The "Drug Wars (20), New Delhi, India 1990


"I hear DEA's in town."
"I hope they know we have the right of way."


To anyone visiting India for the first time, the country can easily overwhelm your senses. From the poverty, to the cows in the streets, to the snake charmers, all the other animals you see in places you might not expect to see them, to the smells, the food-India is indeed different. It is easy to dismiss it as a primitive country, but that would not be fair. The people are interesting-and I mean that in a positive way. On my first trip to Delhi, I found many of the women to be strikingly beautiful. Of course, in a country like India, a visitor will come back with stories aplenty.
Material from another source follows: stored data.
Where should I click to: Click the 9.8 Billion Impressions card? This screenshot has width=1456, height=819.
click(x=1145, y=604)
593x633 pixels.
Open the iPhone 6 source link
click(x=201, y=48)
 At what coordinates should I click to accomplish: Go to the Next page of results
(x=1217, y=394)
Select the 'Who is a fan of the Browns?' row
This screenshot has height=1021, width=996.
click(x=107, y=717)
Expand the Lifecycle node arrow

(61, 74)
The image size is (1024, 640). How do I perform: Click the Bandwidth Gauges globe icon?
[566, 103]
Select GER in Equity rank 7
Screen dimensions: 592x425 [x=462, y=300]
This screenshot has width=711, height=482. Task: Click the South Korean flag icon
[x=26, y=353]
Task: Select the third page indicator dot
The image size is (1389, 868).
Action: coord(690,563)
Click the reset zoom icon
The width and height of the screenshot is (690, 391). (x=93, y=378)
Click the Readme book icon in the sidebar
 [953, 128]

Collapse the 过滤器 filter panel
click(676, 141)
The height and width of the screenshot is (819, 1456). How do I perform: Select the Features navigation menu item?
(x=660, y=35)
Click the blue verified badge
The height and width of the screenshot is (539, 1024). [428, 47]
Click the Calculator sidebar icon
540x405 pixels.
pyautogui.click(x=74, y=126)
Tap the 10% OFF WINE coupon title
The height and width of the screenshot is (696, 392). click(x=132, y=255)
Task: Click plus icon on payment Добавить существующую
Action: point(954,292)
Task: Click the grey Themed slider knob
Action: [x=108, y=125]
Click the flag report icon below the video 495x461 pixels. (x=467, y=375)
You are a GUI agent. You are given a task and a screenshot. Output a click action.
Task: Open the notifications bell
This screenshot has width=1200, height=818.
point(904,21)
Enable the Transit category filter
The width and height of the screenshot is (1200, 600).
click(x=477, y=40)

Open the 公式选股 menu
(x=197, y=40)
Although I had previously landed in Delhi while flying from Bangkok to New York in the 1970s, my first real trip was in 1990 as part of a DEA International Training team. On this occasion, we spent two weeks in Delhi conducting a drug training seminar for drug cops at India's National Police Academy.

Our lodging was at the Delhi Hyatt Hotel, a luxury hotel that provided us with much-needed comfort over the two weeks. On school days, we were transported in a van to the police academy, which was rather run-down with ceiling fans beating back the heat.

Prior to beginning the school, our team was told by the State Department Embassy coordinator that we should provide a block of instruction on "Human Rights". It was not in our schedule (certainly the Indians had not asked for it), and we pretty much told the diplomat we would "take care of it". We then proceeded to forget about it.

In my first class, I was about 5 minutes into my lecture when one of the students let out a belch. I didn't say anything about it, deciding to let it pass without comment. A couple of minutes later, another student belched. I soon learned that this was considered normal as the students continued belching throughout the class-and during the entire two weeks.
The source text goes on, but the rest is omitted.